[Data on locating visible targets]
::::

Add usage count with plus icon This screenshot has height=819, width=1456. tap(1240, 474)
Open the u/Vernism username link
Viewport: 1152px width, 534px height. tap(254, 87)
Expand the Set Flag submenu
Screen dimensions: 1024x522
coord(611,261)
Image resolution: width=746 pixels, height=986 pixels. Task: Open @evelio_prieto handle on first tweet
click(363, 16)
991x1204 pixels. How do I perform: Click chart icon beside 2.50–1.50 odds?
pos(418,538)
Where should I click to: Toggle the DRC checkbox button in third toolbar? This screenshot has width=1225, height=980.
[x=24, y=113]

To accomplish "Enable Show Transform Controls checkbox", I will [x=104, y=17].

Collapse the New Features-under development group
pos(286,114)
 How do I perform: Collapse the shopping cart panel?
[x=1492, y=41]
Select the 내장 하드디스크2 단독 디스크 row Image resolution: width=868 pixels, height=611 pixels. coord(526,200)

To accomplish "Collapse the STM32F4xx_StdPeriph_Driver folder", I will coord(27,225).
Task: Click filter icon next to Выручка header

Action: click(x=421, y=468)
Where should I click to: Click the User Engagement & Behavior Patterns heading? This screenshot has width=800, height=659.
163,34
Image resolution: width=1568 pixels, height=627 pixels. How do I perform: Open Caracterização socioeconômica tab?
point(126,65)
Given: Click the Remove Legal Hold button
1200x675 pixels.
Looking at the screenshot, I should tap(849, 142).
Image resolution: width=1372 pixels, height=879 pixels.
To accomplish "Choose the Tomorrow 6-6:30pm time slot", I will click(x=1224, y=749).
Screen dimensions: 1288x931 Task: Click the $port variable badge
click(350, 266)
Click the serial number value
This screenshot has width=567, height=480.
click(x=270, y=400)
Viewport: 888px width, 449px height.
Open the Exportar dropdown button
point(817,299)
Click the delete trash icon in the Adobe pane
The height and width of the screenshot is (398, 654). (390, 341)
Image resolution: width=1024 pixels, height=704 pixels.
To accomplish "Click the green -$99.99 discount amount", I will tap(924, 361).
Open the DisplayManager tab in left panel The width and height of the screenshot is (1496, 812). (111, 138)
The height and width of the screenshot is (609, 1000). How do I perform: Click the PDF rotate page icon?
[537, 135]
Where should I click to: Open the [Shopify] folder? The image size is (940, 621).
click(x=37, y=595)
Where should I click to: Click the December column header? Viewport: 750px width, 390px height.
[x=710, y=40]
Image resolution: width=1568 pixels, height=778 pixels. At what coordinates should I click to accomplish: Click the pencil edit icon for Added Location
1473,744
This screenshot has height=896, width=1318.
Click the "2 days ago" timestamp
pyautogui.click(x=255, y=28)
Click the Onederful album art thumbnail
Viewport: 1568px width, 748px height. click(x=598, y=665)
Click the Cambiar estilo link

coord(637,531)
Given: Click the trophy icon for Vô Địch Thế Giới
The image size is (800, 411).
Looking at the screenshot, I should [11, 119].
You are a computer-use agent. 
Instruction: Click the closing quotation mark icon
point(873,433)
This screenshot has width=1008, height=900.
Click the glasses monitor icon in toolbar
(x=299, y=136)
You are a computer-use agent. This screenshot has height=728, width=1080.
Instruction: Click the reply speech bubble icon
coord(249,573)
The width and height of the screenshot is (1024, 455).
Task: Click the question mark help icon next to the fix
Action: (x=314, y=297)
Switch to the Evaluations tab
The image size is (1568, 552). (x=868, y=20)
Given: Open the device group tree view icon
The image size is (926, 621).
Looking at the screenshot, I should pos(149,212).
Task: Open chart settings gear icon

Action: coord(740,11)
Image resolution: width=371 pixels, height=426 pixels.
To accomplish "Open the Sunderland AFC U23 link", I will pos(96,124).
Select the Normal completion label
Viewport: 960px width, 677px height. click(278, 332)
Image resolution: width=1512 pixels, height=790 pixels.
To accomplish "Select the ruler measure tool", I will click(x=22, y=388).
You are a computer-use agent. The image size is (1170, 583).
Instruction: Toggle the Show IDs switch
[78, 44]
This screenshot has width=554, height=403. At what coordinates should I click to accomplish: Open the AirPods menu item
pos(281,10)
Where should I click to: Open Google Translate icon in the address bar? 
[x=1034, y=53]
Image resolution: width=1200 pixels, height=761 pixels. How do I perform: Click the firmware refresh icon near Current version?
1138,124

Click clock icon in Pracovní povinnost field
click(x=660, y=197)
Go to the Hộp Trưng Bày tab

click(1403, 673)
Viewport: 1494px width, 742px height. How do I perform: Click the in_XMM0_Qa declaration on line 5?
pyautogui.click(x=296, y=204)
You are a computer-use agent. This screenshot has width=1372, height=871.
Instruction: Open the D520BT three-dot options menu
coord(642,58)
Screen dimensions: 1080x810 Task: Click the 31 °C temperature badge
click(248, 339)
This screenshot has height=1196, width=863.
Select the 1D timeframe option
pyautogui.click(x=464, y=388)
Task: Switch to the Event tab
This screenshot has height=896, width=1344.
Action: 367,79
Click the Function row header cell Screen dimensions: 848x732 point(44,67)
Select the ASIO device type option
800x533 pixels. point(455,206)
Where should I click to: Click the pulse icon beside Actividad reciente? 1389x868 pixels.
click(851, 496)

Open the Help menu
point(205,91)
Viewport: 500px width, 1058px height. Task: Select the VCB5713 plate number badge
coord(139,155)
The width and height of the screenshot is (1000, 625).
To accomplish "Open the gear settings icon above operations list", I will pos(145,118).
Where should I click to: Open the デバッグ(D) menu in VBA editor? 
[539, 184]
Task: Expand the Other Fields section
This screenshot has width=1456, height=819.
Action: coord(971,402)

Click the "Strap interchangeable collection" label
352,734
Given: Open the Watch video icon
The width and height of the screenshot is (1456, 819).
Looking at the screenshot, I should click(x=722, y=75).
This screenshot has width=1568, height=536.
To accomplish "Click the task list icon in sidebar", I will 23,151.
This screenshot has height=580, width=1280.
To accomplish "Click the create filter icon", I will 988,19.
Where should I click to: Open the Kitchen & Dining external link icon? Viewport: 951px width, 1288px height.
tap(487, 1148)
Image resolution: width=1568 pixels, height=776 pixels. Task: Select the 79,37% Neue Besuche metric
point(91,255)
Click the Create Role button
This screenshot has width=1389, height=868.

::::

Rewrite the entries starting at the line that has "Image resolution: width=1372" and ending after the line that has "click(350, 266)", requests included. Multiply every coordinate in the answers by 1.4 and round to whole numbers, rounding halves up.

Image resolution: width=1372 pixels, height=879 pixels.
To accomplish "Choose the Tomorrow 6-6:30pm time slot", I will click(x=1714, y=1049).
Screen dimensions: 1288x931 Task: Click the $port variable badge
click(490, 372)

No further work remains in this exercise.